A comparison between the SXT and EIT

Science Nugget: Oct 31, 1997

This week's entry is actually from Oct. 16. The Extreme-ultraviolet  Imaging Telescope (EIT) calibration rocket flew successfully (see the EIT rocket Web page) and obtained splendid images, for which we believe we have overlapping data from SXT (at the time of writing we did not have an exact time for the EIT image).
 
 
 
This comparison shows an EIT 171A image on the left, and an SXT AlMg image on the right (Oct. 16, 18:26:54 UT; negative color table to show the faint features better). Apologies to the EIT team for not using their standard blue color table for this wavelength! Also their image, a 1024x1024, has been reduced here to 512x512, the resolution of the SXT data. As noted on the EIT Web pages, this comparison is a lot cleaner than the one with the routine SOHO data, and it seems likely that some quantitative data analysis would be interesting.
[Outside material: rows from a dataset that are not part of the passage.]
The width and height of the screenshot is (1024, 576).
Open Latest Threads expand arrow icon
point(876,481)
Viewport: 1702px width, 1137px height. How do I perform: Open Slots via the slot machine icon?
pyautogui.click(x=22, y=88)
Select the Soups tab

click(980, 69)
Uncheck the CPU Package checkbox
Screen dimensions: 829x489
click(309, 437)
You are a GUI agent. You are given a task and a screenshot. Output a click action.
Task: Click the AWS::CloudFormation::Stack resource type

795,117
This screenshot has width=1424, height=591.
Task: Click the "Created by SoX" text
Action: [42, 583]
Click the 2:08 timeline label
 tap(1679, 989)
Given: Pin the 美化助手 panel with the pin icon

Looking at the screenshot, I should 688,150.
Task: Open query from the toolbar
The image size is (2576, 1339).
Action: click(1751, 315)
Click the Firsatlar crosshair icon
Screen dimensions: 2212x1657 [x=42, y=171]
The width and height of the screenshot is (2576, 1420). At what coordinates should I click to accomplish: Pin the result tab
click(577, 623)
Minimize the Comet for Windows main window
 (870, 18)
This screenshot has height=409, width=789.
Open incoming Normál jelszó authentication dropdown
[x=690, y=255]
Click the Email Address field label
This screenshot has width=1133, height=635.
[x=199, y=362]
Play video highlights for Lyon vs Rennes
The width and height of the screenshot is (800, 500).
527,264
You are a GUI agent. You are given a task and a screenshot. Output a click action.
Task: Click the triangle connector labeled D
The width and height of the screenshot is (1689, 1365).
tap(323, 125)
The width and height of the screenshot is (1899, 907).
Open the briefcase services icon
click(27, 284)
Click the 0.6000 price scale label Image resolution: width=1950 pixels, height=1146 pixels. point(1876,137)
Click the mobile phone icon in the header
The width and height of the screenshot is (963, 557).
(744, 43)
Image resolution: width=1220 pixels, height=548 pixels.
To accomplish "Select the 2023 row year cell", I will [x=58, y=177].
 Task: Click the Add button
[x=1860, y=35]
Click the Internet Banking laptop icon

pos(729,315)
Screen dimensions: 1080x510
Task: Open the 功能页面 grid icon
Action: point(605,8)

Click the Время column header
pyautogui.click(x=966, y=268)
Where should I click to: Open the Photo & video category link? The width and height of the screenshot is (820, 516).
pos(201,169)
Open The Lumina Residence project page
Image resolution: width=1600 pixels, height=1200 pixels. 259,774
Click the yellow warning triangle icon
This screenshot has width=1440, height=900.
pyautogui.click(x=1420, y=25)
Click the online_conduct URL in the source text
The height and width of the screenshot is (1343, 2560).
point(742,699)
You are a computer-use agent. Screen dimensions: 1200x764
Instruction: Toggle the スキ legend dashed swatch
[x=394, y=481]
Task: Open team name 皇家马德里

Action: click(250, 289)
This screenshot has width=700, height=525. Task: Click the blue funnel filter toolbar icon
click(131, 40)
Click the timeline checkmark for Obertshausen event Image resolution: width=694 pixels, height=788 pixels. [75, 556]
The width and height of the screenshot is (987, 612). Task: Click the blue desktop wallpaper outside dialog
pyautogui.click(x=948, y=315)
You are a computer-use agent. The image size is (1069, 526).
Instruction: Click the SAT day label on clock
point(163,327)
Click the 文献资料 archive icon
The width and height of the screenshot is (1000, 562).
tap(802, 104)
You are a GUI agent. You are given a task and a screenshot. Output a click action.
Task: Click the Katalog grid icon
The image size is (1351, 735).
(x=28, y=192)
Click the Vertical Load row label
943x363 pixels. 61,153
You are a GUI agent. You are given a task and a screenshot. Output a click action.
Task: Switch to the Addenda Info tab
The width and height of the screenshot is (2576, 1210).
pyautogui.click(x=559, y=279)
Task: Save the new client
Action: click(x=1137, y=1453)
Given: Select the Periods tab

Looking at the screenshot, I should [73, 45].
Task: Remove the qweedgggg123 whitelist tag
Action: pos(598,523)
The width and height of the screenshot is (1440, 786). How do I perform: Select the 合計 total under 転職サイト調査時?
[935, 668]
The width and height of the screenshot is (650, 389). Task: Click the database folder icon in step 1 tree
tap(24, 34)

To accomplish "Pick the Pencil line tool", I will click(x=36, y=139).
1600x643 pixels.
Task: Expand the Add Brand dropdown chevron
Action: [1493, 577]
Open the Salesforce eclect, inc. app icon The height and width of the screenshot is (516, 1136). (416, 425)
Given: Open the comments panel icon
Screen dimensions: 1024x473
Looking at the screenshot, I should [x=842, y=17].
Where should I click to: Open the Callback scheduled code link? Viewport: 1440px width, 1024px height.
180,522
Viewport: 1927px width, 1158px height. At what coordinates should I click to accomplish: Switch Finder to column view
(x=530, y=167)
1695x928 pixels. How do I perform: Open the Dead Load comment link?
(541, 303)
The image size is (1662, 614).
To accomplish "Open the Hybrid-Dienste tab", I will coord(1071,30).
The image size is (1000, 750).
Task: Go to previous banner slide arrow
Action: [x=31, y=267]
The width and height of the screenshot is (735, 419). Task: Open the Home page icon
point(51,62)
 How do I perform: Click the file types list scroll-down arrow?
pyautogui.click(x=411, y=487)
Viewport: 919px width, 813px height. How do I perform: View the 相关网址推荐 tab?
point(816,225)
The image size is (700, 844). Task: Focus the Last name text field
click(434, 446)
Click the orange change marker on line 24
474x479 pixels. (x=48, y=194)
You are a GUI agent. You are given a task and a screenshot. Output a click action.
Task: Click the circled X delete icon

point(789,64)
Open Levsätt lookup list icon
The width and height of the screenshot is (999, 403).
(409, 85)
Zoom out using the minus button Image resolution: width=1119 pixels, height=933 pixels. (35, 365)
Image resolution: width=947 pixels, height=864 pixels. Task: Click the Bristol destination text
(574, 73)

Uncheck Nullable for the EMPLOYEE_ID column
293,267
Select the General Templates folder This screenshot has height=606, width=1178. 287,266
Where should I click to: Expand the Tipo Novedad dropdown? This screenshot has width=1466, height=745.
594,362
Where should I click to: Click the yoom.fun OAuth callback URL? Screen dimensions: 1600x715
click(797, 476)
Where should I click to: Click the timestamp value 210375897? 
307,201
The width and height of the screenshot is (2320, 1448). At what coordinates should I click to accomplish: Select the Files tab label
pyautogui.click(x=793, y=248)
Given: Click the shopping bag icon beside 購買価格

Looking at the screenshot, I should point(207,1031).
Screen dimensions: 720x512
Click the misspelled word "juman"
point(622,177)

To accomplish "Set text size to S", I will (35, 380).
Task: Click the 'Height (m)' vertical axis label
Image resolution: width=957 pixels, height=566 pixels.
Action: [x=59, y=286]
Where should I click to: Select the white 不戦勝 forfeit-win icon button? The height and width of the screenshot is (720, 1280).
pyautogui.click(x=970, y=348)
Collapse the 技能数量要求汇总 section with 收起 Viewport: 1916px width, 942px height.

As has often been noted (see e.g. Golub, Solar Phys. 174, 99, 1997), the structures seen in both images are in roughly the same place. However the details differ almost completely! We are clearly seeing two extremely different slices of the corona, in spite of SXT's broad-band response. Note for example the trans-equatorial loops on the W limb that EIT sees but SXT does not; and the X-ray bright points in quiet regions that SXT sees but EIT does not.